▸ EXTRACTED TEXT:

★ ★ ★ ★ ★ ★ ★

It is estimated that, unless medical research makes a very real contribution to the prevention of blindness area, there will be at least 60,000 more persons who will lose their sight permanently within the next 10 years.

The American Foundation for the Blind is not medically oriented. We leave to those organizations concerned with the prevention of blindness this very important part of the presentation concerning diseases of the eye and the specific medical research needed to control or eliminate them.

We turn now to the second part of our presentation which concerns the estimated economic burdens placed upon the Nation because some of its citizens happen to be blind. It is generally accepted among workers in our field that about 10 percent of the blind are under 20 years of age and that about 50 percent are over 65 years of age; and also that about 25 percent of all the blind are employable and that about half of the latter can be employed only in sheltered workshops and in home industries, while the other half can be employed in competitive industry and in the professions. Applying these generally accepted percentages to our national estimate of 314,000 blind persons in the United States as of July 1, 1953, we would have 31,400 under 20 years of age; 157,000 over 65 years of age; 36,250 employable in sheltered workshops and in home industries; and 36,250 employable in competitive industry and in the professions.

What do these figures mean to the economy of our Nation? Conservatively speaking, about 20,000 of the blind persons under 20 years of age should be in school. However, according to our best information, only about 7,500 are enrolled at the present time. Figures from the Research and Statistics Standards Section of the United States Office of Education show that it would cost the Nation approximately $2 million per year to educate these 7,500 if they were sighted. However, because they are blind, it is costing the Nation approximately $15 million per year to educate them. Blindness here is adding about $13 million per year to the public education costs of our Nation. However, for the record, we should like to submit that this amount is not nearly sufficient to give the present number of blind children an education equivalent to that which they might have had if they were sighted.

★ ★ ★ ★ ★ ★ ★

▸ MATERIAL SUPPLIED:
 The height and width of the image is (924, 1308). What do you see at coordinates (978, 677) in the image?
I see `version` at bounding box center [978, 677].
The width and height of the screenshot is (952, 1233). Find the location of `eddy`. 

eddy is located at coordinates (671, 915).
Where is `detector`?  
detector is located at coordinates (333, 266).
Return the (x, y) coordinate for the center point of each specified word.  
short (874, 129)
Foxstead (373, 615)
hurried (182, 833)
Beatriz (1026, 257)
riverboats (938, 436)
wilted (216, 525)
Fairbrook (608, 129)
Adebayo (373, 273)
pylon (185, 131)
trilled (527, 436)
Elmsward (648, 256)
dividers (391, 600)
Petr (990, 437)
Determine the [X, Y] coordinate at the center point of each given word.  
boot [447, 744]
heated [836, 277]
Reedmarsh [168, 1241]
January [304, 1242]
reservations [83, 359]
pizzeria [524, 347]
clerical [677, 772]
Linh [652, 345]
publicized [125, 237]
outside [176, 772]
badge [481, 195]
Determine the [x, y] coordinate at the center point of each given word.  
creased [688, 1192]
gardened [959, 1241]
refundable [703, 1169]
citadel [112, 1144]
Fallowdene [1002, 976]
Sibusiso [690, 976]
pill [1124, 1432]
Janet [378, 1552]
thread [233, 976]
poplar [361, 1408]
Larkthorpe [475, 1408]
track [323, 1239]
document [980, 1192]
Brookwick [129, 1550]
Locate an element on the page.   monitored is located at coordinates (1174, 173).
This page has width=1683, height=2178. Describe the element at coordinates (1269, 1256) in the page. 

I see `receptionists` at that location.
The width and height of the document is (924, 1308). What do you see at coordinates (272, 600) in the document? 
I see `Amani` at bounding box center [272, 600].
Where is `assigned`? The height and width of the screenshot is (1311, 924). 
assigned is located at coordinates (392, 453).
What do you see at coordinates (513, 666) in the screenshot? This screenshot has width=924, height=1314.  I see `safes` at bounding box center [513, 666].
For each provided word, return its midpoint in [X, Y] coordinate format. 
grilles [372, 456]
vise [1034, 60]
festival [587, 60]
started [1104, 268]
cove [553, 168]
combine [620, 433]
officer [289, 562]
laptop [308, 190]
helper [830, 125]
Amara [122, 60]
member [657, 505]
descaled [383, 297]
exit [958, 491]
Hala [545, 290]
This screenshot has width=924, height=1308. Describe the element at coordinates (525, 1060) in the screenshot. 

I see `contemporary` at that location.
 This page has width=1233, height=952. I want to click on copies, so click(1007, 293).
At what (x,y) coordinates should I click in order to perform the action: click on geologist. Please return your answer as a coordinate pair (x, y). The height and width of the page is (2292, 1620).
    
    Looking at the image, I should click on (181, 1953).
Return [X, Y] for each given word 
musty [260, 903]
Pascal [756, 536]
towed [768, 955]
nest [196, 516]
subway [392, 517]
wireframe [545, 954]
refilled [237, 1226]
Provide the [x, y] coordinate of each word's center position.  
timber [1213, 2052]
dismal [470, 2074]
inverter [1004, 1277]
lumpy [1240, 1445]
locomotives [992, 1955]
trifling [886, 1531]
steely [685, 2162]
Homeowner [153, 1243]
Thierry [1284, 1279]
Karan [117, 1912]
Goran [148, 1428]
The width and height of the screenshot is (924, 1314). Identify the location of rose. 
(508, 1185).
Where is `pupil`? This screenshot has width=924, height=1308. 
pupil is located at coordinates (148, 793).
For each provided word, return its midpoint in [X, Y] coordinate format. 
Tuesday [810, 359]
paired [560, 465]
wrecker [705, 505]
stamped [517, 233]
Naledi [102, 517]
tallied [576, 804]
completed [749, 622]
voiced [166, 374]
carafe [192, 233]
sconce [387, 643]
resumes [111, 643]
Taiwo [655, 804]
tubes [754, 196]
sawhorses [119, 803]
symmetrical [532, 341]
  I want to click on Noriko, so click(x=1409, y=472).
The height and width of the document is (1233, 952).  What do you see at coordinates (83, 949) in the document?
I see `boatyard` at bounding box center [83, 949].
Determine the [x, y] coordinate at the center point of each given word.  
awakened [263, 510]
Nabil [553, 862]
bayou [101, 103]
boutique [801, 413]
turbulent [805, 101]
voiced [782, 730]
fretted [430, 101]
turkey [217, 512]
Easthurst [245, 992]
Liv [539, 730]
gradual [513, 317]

★ ★ ★ ★ ★ ★ ★

▸ TRY IT: Extend the statement on the national economic costs of blindness, continuing from its last sentence.

▸ RESULT OF THE TASK:
Ninety-eight thousand five hundred and thirty-six blind people are presently receiving public assistance and some of them are receiving medical care at public expense. According to the Social Security Bulletin of August 1953 and the 1951 annual report of the then Federal Security Agency, an annual amount of about $70 million was spent on public-assistance grants and medical care for blind people, including administrative costs. While we introduce this figure to impress you with the dollar cost of blindness, we must, however, for the record, remind you that the average grant of $54.02 per month is far from adequate and if our Government could possibly afford it, this monthly grant should be materially increased.

In order to make it possible for most of the estimated employable blind of 78,500 to become actually employable, our Federal and State Governments are spending, annually, about $12 million to admin

ister programs of vocational rehabiltation for blind individuals. At the risk of being monotonous, I must comment again, that the amount of money being spent for counseling, training, and placement of blind people is tragically low.

Supplementing the above-mentioned programs of education, public assistance, and vocational rehabilitation, our Federal Government spends about $2,500,000 per year to carry out the programs of the Division of Books for the Blind of the Library of Congress and of the American Printing House for the Blind of the United States Department of Health, Education, and Welfare. This amount represents a worthwhile, yet still inadequate sum. Preferential reduced postage rates necessary to send our present embossed and recorded literature and equipment for the blind through the mails represents another investment of our Government in helping the blind.

Public moneys, then, in the amount of approximately $98 million a year are spent on programs for blind people in our country.

A rough estimate of the combined budgets of the some 250 private agencies for the blind throughout the Nation is about $50 million. I am submitting this Directory of Activities for the Blind in the United States and Canada for the exhibit at this point. The combined total of public and private money spent each year for the blind of our country approximates $148 million. This figure does not include the several million dollars which our Government spends annually on a very special segment of our blind population-the war blinded. And lest you may think that the war blinded should not be included among those who might benefit from medical research, let me hasten to say that not all war blindness is the result of direct enemy action; about 18 percent is the residual of diseases affecting the

eyes.

These, then, are the statistics concerning the estimated prevalence of blindness in the United States and the resultant estimated economic burden placed upon the Nation: An average prevalence rate of 1.98 blind persons per every thousand population or 314,000 blind persons in the United States based on the general population figures of July 1, 1953; a total cost to the Nation of approximately $148 million each and every year. Our people are accustomed these days to hearing about large sums so, simply for the sake of effect, you might consider that this means that over the next 10 years, if blindness does not decrease, it will cost the Nation $12 billion, a shocking amount, but— even more shocking-not nearly enough.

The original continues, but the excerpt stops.